Melon recall expands to 10 more states, including California, Florida and Maryland

Precut melons sold at several grocery store chains, such as Kroger, Trader Joe’s, and Whole Foods, have been linked to a salmonella outbreak. (Photo: Getty Images)
Precut melons sold at several grocery store chains, such as Kroger, Trader Joe’s, and Whole Foods, have been linked to a salmonella outbreak. (Photo: Getty Images)

Cut-up grocery store melons sold at popular stores like Whole Foods and Trader Joe’s are at the center of a multistate outbreak of salmonella. On Thursday, June 14, the Food and Drug Administration (FDA) expanded the warning to 10 additional states, increasing the number to 23 states that are now affected.

The fruits — which include fresh-cut watermelon, honeydew, cantaloupe, and medleys that include these melons — were distributed by Caito Foods and shipped to stores in Alabama, California, Florida, Kansas, Maryland, Minnesota, Nebraska, North Dakota, South Dakota, and Tennessee, along with locations in the original list of states: Georgia, Illinois, Indiana, Kentucky, Michigan, Missouri, North Carolina, and Ohio.

The products were sold in clear plastic clamshell containers at Costco, JayC, Kroger, Payless, Owen’s, Sprouts, Trader Joe’s, Walgreens, Walmart, Whole Foods/Amazon, in addition to other retailers (full list here), the Centers for Disease Control and Prevention reports. The CDC also says there’s a chance they may have been distributed to more states and stores.

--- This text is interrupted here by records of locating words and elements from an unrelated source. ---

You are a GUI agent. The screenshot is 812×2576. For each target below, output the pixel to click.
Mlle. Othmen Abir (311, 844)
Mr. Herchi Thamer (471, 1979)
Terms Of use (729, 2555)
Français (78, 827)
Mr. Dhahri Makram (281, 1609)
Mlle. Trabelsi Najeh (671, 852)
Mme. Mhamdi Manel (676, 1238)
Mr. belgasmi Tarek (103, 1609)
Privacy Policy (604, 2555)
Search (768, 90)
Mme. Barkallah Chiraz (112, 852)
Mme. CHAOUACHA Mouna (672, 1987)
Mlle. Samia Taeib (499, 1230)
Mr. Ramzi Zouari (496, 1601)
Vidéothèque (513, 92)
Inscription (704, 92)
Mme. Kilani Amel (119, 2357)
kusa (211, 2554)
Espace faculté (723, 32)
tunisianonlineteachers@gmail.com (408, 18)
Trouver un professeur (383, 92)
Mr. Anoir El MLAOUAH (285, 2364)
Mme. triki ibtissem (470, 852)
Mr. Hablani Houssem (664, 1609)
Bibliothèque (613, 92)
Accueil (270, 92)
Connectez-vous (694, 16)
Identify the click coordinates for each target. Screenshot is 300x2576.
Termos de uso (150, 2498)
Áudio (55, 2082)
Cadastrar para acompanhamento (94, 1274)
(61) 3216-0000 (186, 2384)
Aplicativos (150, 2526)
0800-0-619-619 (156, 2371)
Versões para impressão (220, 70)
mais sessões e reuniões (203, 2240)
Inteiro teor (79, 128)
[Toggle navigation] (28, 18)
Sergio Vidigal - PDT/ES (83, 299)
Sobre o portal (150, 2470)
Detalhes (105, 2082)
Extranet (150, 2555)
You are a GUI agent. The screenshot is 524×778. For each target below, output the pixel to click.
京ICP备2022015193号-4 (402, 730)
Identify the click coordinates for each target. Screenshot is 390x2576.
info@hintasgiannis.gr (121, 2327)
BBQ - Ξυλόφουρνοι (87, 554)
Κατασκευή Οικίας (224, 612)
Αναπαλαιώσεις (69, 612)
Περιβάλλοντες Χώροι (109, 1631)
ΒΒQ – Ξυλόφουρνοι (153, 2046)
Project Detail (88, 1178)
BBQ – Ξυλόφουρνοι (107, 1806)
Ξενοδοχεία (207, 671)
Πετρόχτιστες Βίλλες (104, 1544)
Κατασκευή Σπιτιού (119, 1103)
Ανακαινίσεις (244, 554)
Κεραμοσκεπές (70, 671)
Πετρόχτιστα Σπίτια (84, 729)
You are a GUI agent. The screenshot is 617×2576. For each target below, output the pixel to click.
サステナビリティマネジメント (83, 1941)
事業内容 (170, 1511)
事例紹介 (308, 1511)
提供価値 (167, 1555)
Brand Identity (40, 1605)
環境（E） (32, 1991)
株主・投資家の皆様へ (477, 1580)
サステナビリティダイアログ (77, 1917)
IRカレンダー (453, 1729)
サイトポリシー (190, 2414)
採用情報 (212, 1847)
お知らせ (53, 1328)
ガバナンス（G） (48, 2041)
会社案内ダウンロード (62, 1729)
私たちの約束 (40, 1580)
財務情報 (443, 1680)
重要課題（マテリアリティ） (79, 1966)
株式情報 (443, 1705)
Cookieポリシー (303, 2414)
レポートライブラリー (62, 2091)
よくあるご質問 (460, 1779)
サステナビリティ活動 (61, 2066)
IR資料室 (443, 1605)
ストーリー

Sixty people have been infected with Salmonella Adelaide after eating the melons, and 31 of those people have been hospitalized. The CDC is urging people to avoid the recalled products and to throw them away or return them to the store where they bought them for a refund. If you have precut melon and are not sure where it came from, it’s suggested that you throw that away too.

Salmonella causes about 1.2 million illnesses, 23,000 hospitalizations, and 450 deaths in the U.S. each year, and food is the source of about 1 million of those illnesses, the CDC says. Most people who contract salmonella develop diarrhea, a fever, and stomach cramps about 12 to 72 hours after they’ve been infected. They’re generally sick for four to seven days, and most recover without any treatment, the CDC says. However, some people may have diarrhea that’s so severe they require hospitalization.

Precut melons are generally risky to eat (as is other precut produce), food safety expert Darin Detwiler, director of the Regulatory Affairs of Food and Food Industries program at Northeastern University, tells Yahoo Lifestyle. He says he avoids precut melons unless he’s the one who prepares them.

Salmonella can get into your melon a few ways, Detwiler explains. It can be on the rind, and if the melon isn’t properly cleaned beforehand, salmonella can be transmitted to the cut fruit; cross-contamination is also possible during the washing process. There’s also a chance that it could be internalized in the fruit, Benjamin Chapman, an associate professor and extension food safety specialist at North Carolina State University, tells Yahoo Lifestyle — and in that instance, there’s really nothing you could have done in order to make it safer to eat. Storage matters too, Felicia Wu, a professor in the Department of Food Science and Human Nutrition at Michigan State University, tells Yahoo Lifestyle. If the fruit is stored in a way that condensation can happen on the surface, this can increase the odds that it will have bacterial contamination, she says. And if the precut melon isn’t stored at a cool enough temperature, it could encourage bacterial growth.

“The problem with precut melons is that you don’t know how long it’s been since it was cut,” Detwiler says. “The longer it’s been, the more time the pathogens have been allowed to double and double again. It’s like a ticking time bomb.”

While this is a little scary, Chapman points out that it isn’t new. “The risk is there, day in and day out, and it always has been,” he says. “There are outbreaks all the time, but there are millions of servings that don’t make us sick.”

If you want to eat melon, the safest thing is to buy it whole and clean it at home before you prepare it. (You can dilute a capful of bleach in a bucket of water and clean it that way, Detwiler says). Then, cut it up and serve it when you know it will be eaten right away, or within a day or two. All that lowers the odds that any pathogens that might be on it won’t get to proliferate before you eat it.

This doesn’t mean you’re guaranteed to get sick if you eat precut melon (outside of the recalled fruit). While Wu urges people with compromised immune systems to be particularly aware of the risk, she says everyone else should just be aware that it’s there. “I do not think it should be a looming fear in anyone’s minds,” she says.